For these reasons and many others, opposition has seldom been more
necessary. But it has seldom been more vulnerable. The right is
seizing the political space which has opened up where the twin towers
of the World Trade Centre once stood.
Civil liberties are suddenly negotiable. The US seems prepared to lift
its ban on extra-judicial executions carried out abroad by its own
agents. The CIA might be permitted to employ human rights abusers once
more, which will doubtless mean training and funding a whole new
generation of Bin Ladens. The British government is considering the
introduction of identity cards. Radical dissenters in Britain have
already been identified as terrorists by the Terrorism Act 2000. Now
we're likely to be treated as such.
The authoritarianism which has long been lurking in advanced
capitalism has started to surface. In these pages yesterday, William
Shawcross - Rupert Murdoch's courteous biographer - articulated the
new orthodoxy: America is, he maintained, "a beacon of hope for the
world's poor and dispossessed and for all those who believe in freedom
of thought and deed". These believers would presumably include the
families of the Iraqis killed by the sanctions Britain and the US have
imposed; the peasants murdered by Bush's proxy war in Colombia; and
the tens of millions living under despotic regimes in the Middle East,
sustained and sponsored by the US.
William Shawcross concluded by suggesting that "we are all Americans
now", an echo of Pinochet's maxim that "we are all Chileans now": by
which he meant that no cultural distinctions would be tolerated and no
indigenous land rights recognised. Shawcross appeared to suggest that
those who question American power are the enemies of democracy. It's a
different way of formulating the warning voiced by members of the Bush
administration: "If you're not with us, you're against us."
The Daily Telegraph has set aside part of its leader column for a
directory of "useful idiots", by which it means those who oppose major
military intervention. Perhaps the roll of honour will soon include
families of some of the victims, who seem to be rather more capable of
restraint and forgiveness than the leader writers of the rightwing
press. Mark Newton-Carter, whose brother appears to have died in the
terrorist outrage, told one of the Sunday newspapers: "I think Bush
should be caged at the moment. He is a loose cannon. He is building up
his forces getting ready for a military strike. That is not the
answer. Gandhi said: 'An eye for an eye makes the whole world blind'
and never a truer word was spoken." But when the right is on the
rampage, victims as well as perpetrators are trampled.

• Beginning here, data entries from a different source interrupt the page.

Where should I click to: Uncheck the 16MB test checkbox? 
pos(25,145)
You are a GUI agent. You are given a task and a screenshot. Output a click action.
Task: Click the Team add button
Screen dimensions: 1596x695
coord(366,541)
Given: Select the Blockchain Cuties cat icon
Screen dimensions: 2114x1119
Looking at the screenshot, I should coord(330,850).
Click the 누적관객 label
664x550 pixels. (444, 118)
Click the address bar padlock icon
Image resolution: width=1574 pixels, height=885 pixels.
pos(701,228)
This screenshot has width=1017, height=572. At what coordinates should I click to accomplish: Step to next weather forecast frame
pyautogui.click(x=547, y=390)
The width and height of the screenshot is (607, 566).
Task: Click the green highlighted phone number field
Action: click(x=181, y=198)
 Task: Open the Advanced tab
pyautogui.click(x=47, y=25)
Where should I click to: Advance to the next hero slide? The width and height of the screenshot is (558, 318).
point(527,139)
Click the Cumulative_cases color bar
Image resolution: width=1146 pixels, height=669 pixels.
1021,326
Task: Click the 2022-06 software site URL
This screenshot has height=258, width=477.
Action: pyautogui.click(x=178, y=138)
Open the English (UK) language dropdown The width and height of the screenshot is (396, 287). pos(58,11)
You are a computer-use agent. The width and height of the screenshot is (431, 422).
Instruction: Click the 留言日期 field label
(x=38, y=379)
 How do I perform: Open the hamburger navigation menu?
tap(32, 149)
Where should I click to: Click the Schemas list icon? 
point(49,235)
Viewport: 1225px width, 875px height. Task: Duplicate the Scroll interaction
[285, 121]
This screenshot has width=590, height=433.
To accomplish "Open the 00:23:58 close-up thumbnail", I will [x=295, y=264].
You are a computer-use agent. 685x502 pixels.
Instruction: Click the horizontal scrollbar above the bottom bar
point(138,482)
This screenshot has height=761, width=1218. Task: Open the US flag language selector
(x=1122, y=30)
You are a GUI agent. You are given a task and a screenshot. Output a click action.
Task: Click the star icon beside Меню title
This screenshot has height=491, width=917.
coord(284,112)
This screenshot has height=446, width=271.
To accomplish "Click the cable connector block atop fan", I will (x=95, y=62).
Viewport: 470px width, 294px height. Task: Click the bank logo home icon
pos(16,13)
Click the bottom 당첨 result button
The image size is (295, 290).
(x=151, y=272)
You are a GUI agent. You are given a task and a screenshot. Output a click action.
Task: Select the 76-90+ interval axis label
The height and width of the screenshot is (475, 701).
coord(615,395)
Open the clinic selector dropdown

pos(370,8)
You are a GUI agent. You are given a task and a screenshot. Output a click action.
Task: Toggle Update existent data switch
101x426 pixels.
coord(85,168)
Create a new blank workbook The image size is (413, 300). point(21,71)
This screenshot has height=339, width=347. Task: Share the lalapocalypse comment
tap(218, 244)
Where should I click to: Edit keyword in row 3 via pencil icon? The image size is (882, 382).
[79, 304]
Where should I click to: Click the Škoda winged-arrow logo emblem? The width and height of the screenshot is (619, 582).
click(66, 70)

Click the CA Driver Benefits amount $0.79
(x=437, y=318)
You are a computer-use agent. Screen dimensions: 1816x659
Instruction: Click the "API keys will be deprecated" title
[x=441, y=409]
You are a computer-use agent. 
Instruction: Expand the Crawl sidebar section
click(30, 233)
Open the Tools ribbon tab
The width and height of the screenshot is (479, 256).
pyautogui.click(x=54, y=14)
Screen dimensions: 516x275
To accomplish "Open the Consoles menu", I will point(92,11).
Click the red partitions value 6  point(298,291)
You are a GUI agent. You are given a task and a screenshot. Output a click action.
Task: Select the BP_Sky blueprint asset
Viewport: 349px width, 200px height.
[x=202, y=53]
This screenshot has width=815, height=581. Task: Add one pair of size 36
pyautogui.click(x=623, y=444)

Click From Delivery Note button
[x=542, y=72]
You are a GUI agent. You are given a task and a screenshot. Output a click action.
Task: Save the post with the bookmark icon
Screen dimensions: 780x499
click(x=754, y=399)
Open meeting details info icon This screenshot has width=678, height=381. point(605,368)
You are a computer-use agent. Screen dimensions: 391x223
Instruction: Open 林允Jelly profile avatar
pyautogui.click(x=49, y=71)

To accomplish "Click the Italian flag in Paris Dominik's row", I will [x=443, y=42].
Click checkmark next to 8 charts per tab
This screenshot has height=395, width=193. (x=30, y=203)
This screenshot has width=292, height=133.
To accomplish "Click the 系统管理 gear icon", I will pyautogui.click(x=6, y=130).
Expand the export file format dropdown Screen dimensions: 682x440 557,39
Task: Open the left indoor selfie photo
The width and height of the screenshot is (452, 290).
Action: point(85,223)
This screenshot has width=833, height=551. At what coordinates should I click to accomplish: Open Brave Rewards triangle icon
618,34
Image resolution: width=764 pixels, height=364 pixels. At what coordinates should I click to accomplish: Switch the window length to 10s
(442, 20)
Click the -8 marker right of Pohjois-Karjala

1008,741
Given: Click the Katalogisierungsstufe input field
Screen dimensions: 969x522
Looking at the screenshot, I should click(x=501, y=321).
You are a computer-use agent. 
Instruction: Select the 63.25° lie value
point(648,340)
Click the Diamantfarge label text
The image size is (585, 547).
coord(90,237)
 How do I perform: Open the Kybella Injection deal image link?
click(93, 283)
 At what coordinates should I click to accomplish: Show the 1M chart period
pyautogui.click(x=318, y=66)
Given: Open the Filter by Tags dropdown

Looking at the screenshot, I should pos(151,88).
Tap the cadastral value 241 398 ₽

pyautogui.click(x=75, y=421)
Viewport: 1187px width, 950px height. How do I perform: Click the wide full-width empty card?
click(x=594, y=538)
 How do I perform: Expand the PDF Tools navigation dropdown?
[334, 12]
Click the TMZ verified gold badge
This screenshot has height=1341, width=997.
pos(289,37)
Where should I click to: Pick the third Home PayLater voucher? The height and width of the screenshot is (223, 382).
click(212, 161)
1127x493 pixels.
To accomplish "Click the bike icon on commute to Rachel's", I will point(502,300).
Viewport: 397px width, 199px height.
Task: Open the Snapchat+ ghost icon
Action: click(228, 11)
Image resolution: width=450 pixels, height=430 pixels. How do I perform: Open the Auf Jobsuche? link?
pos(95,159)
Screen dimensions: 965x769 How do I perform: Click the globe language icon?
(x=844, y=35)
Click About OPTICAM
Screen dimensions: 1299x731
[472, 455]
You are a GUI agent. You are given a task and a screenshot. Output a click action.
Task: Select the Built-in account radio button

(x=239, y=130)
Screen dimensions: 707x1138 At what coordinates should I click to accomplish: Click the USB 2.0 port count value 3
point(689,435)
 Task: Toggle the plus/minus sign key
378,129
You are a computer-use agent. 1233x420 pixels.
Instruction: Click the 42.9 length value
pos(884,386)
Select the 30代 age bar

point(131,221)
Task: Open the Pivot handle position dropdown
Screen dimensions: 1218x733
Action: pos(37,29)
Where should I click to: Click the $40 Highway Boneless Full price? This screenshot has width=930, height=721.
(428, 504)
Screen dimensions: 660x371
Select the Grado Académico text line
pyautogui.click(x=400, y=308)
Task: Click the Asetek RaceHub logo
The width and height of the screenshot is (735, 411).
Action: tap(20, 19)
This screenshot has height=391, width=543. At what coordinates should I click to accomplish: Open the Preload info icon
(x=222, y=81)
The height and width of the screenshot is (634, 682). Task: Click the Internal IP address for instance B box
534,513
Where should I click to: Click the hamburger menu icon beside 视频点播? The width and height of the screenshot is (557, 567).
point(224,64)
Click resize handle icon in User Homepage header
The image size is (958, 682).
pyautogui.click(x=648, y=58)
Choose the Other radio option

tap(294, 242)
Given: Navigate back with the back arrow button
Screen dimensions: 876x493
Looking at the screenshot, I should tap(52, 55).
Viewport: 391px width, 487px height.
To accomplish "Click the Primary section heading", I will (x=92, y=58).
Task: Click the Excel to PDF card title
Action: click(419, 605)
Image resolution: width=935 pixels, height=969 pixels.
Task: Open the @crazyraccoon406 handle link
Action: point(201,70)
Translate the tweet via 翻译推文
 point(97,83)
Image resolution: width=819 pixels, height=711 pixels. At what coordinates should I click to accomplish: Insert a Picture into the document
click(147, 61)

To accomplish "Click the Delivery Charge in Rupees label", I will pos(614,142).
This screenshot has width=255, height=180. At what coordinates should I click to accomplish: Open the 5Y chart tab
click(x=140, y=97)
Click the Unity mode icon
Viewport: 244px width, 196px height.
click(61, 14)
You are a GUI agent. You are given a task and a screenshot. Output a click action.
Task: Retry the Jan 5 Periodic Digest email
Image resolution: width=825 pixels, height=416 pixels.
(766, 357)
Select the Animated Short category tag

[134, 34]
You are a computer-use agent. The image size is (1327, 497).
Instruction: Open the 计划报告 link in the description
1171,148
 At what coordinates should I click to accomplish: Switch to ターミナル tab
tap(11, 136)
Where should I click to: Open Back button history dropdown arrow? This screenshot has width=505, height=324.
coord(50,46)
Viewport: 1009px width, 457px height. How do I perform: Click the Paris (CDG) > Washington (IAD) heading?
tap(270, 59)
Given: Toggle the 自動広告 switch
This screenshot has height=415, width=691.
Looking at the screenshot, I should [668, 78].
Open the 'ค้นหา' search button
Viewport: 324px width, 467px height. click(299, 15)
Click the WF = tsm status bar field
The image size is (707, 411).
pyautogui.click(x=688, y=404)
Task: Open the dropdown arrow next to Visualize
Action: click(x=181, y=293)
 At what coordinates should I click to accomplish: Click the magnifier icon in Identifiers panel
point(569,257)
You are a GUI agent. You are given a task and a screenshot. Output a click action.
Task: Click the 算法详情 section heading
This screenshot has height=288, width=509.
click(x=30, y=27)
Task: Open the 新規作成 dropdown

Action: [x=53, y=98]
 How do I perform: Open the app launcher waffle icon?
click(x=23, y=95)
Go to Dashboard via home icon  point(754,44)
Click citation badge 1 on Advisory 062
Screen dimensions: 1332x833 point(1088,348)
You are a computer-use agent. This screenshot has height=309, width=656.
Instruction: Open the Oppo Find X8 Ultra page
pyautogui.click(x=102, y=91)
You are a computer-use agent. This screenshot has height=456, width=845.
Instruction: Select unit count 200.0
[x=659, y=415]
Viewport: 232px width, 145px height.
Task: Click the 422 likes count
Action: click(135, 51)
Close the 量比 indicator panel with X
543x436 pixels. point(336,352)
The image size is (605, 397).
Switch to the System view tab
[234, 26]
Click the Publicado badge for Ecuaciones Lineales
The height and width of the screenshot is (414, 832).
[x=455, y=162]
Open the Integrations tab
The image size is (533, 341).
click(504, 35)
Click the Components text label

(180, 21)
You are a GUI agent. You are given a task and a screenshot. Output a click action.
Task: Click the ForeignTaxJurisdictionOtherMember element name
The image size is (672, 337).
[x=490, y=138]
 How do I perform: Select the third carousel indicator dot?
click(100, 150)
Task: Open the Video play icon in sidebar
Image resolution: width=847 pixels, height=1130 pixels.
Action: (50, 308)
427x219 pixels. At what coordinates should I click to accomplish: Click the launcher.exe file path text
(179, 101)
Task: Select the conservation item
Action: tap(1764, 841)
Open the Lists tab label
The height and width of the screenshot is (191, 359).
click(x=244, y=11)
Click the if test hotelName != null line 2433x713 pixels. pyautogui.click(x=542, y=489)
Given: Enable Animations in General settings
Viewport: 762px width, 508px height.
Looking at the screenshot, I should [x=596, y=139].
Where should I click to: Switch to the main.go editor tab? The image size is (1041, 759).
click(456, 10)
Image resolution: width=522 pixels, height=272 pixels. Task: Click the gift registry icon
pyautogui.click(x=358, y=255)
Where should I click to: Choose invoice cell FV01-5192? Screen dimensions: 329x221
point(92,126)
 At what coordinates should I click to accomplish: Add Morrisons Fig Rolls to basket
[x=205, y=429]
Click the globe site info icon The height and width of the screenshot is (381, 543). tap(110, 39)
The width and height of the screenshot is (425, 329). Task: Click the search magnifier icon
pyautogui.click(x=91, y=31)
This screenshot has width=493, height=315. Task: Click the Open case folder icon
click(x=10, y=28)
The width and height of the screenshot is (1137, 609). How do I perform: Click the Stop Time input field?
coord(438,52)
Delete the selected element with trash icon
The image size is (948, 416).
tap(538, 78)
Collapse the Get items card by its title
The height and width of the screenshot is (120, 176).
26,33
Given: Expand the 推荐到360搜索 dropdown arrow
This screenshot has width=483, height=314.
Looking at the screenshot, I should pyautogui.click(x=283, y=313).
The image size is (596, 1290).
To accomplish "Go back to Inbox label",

Mark Twain once observed that "there are some natures which never grow
large enough to speak out and say a bad act is a bad act, until they
have inquired into the politics or the nationality of the man who did
it". The left is able to state categorically that Tuesday's terrorism
was a dreadful act, irrespective of provenance. But the right can't
bring itself to make the same statement about Israel's new invasions
of Palestine, or the sanctions in Iraq, or the US-backed terror in
East Timor, or the carpet bombing of Cambodia. Its critical faculties
have long been suspended and now, it demands, we must suspend ours
too.
Retaining the ability to discriminate between good acts and bad acts
will become ever harder over the next few months, as new conflicts and
paradoxes challenge our preconceptions. It may be that a convincing
case against Bin Laden is assembled, whereupon his forced extradition
would be justified. But, unless we wish to help George Bush use
barbarism to defend the "civilisation" he claims to represent, we must
distinguish between extradition and extermination.
Tuesday's terror may have signalled the beginning of the end of
globalisation. The recession it has doubtless helped to precipitate,
coupled with a new and understandable fear among many Americans of
engagement with the outside world, could lead to a reactionary
protectionism in the US, which is likely to provoke similar responses
on this side of the Atlantic. We will, in these circumstances, have to
be careful not to celebrate the demise of corporate globalisation, if
it merely gives way to something even worse.
The governments of Britain and America are using the disaster in New
York to reinforce the very policies which have helped to cause the
problem: building up the power of the defence industry, preparing to
launch campaigns of the kind which inevitably kill civilians,
licensing covert action. Corporations are securing new resources to
invest in instability. Racists are attacking Arabs and Muslims and
blaming liberal asylum policies for terrorism. As a result of the
horror on Tuesday, the right in all its forms is flourishing, and we
are shrinking. But we must not be cowed. Dissent is most necessary
just when it is hardest to voice.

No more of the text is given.